What was 'specifically written' can be understood as either 'results in being reduced to 0 hp, and therefore unconscious or dead' OR 'when doing the maths of the game mechanics, the number ever gets to zero, even if it doesn't stay at zero'.

The maths and the game mechanics don't exist in the game world, they simply describe what does exist. Normally, being at 0 hp describes the game reality of being unconscious or dead (or as a trigger to revert). All of these things are events in the game world. Disintegrate triggers off the game world events of unconscious/dead.

The game mechanics of a druid's hp total as the beast form reach zero and switch to his normal hps aren't an event in the game world; the only actual event here is the reversion. There is no unconsciousness or death.

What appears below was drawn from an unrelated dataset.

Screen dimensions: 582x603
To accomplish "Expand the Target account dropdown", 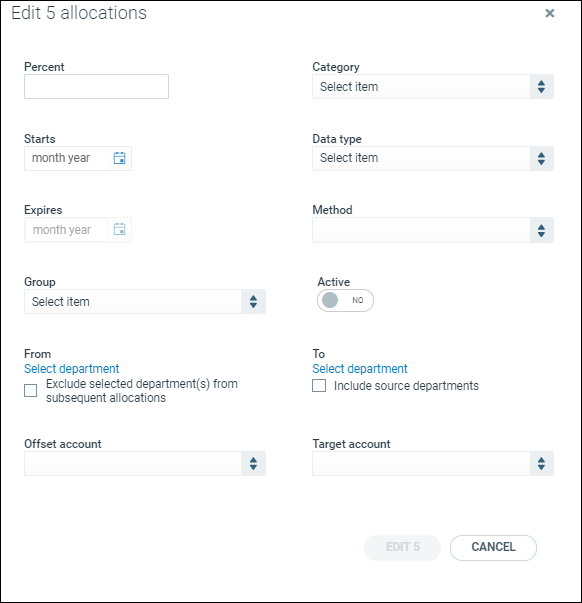I will tap(433, 463).
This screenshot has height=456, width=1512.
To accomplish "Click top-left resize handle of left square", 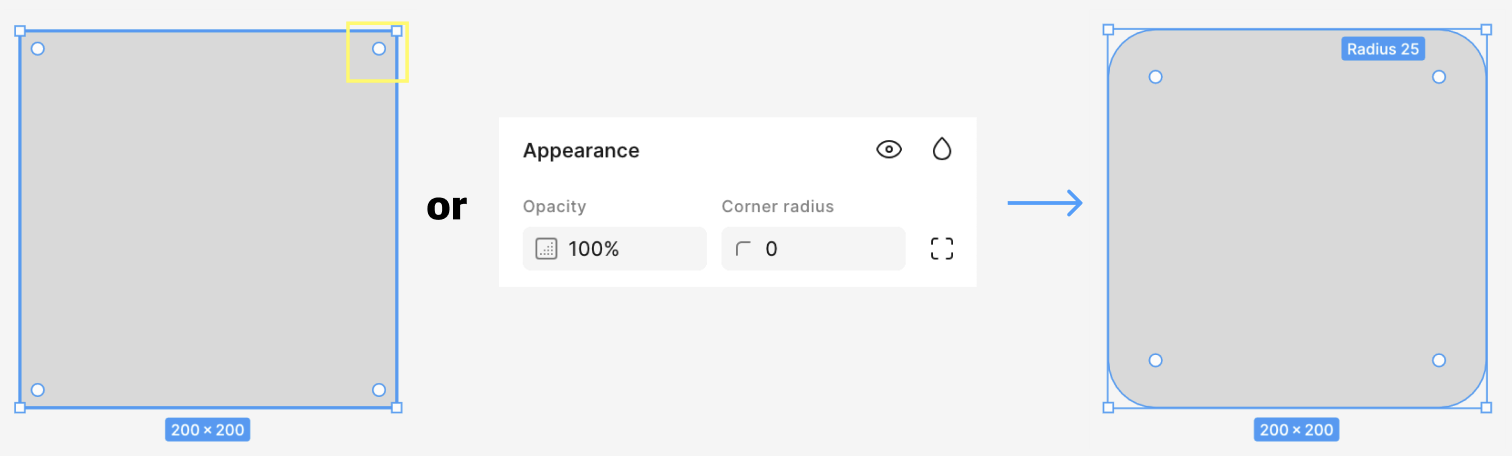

There was no answer. I never asked him what the language of disintegrate was supposed to be. I only asked him what the result would be and he very significantly did not tell me. Rather he gave intent instead. That's very telling because if RAW had backed up intent, he would have simply given me the ruling like he usually does.

No, what he usually does is phrase his answers as his intent. He avoids language that restricts the choice of his players, to support his 'rulings not rules' philosophy. We shouldn't expect any other form of answer from him.

This is false. He never said that. He simple said that the intent was for the druid to survive. He never made a ruling like that.

This is quite a feat of mental gymnastics: you ask him which it is, he says that the intent is that the druid survives (supporting the 'result' interpretation), and you pretend that he didn't answer your question because he didn't rule your way, using the excuse that his form of words didn't meet your standard.
 

dmnqwk

Explorer
When I was growing up, I preferred it when people stuck to the rules. Losing as a kid was fine, but being cheated out of victory was not, it drove me mad. Translating that from spot into DnD and I was okay if my character died, but not if it was because somebody thought of the rules as different to how I believed they existed.

5th edition is not for people who want everything spelled out for them in black an white, it thrives on grey when compared to previous editions. The downside is you get a lot more issues determining what to apply and when (even the advantage/disadvantage system is very much so an open-ended philosophy) and when it comes to rulings, even if the book covers it the ultimate decision is with the DM. If the DM feels Druids should be killed outright by Disintegrate then they are, just remember if a player disagrees you'll have to cope with that.

Even if the creator of 5th edition said "this is what should happen" it's irrelevant, it's up to you to apply the rule as you see fit - even if you disagree with the majority you are not wrong.

I, personally, will be sticking with shapeshifters as never hitting 0! (though, tbh, I also let Rangers have bears as their animal companions because I demand justice for #teamtrinket everywhere so I'm untrustworthy!)